Le Gouvernement de la Communauté de Madrid a présenté ce matin le projet annoncé recours en inconstitutionnalité contre la loi d’amnistie du Gouvernement, et cela en même temps que la récusation du président et de deux magistrats du Tribunal Constitutionnel pour « leur proximité » avec cette norme. Isabel Díaz Ayusoa demandé à son exécutif d’enregistrer des recours contre Cándido Conde-Pumpidol’ancien ministre de la Justice et aujourd’hui magistrat de cet organisme Juan Carlos Campoet contre Laura Diezqui est arrivée à la Cour Constitutionnelle après avoir été conseillère de Pedro Sánchez à la Moncloa, en raison de « son « lien idéologique public et notoire avec le PSOE », qui, selon elle, « les disqualifie de poursuivre » leur constitutionnalité. Ces défis s’ajoutent à ceux déjà présentés par le PP national avec un argument similaire la semaine dernière.

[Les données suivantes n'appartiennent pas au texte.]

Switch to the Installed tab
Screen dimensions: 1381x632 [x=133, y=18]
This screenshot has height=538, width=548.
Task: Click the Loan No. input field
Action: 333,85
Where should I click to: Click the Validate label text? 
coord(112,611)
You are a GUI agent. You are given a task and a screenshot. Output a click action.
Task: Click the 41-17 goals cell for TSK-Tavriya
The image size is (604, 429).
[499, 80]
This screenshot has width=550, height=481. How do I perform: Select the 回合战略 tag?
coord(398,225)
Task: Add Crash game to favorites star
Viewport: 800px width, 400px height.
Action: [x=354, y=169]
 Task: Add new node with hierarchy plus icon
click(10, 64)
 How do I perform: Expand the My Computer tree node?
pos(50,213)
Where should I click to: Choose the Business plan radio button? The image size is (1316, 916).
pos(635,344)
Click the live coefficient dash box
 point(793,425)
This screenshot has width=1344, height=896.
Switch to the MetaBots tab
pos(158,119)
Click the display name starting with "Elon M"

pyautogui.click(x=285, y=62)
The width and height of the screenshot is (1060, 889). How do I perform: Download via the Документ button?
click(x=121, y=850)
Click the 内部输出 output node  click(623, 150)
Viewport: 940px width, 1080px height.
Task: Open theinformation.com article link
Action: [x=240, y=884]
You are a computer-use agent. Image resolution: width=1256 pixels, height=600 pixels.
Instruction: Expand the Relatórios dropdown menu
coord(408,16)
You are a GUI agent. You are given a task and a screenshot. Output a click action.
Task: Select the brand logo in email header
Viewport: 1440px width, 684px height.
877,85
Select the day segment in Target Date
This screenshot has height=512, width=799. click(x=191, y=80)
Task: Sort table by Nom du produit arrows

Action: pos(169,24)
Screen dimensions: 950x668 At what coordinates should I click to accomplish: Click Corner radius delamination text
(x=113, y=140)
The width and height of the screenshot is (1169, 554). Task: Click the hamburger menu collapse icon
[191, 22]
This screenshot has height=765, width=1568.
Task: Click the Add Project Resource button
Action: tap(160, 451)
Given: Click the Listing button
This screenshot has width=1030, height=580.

« La politique nationale est entrée dans une phase inconnue« , a déclaré Ayuso lors d’un petit-déjeuner informatif au Forum Nueva Economía au cours duquel il a commencé par mettre en garde contre l’intention de Sánchez de gouverner en dehors du Congrès, faisant allusion aux propos du secrétaire général du PSOE lors de la commission fédérale de son parti ce week-end.  » Ils ont clairement prévenu qu’ils allaient changer le modèle territorial avec ou sans Parlement. » Et, encore une fois, en soulignant que « des temps d’attentats contre Madrid arrivent » de la part du gouvernement.

La loi d’amnistie représente pour le président madrilène « un pas de plus » de Sánchez « dans son opération de destruction de l’État de droit pour se maintenir au pouvoir au minimum ». Dans l’argumentation contre le recours d’inconstitutionnalité, l’équipe communautaire de Madrid a inclus que. le traitement parlementaire de cette loi a violé « les préceptes de la Constitution et le règlement du Congrès des députés », ce qui a abouti à « une réforme secrète de la Constitution espagnole ».Ce n’est même pas dans les dictatures« , a déclaré Ayuso.

Appeler à Moncloa

Concernant le financement régional et la singularité de la Catalogne, le leader madrilène a une fois de plus insisté sur le fait que le président de l’Exécutif va chercher à diviser les présidents régionaux du PP. Le président craint que « l’intérêt excessif pour la confrontation » de Sánchez finisse par ébranler certains barons populaires et a une fois de plus insisté sur le fait qu’il ne peut y avoir de négociations bilatérales sur des questions qui concernent tout le monde. « J’ai seulement demandé que ce qui nous unit ne nous unisse pas à La Moncloa », a-t-il justifié lorsqu’on lui a demandé s’il avait l’intention de « fixer l’agenda » pour Feijóo et le PP lorsque, la semaine dernière, il a suggéré à ses homologues de rejeter une réunion bilatérale avec Sánchez.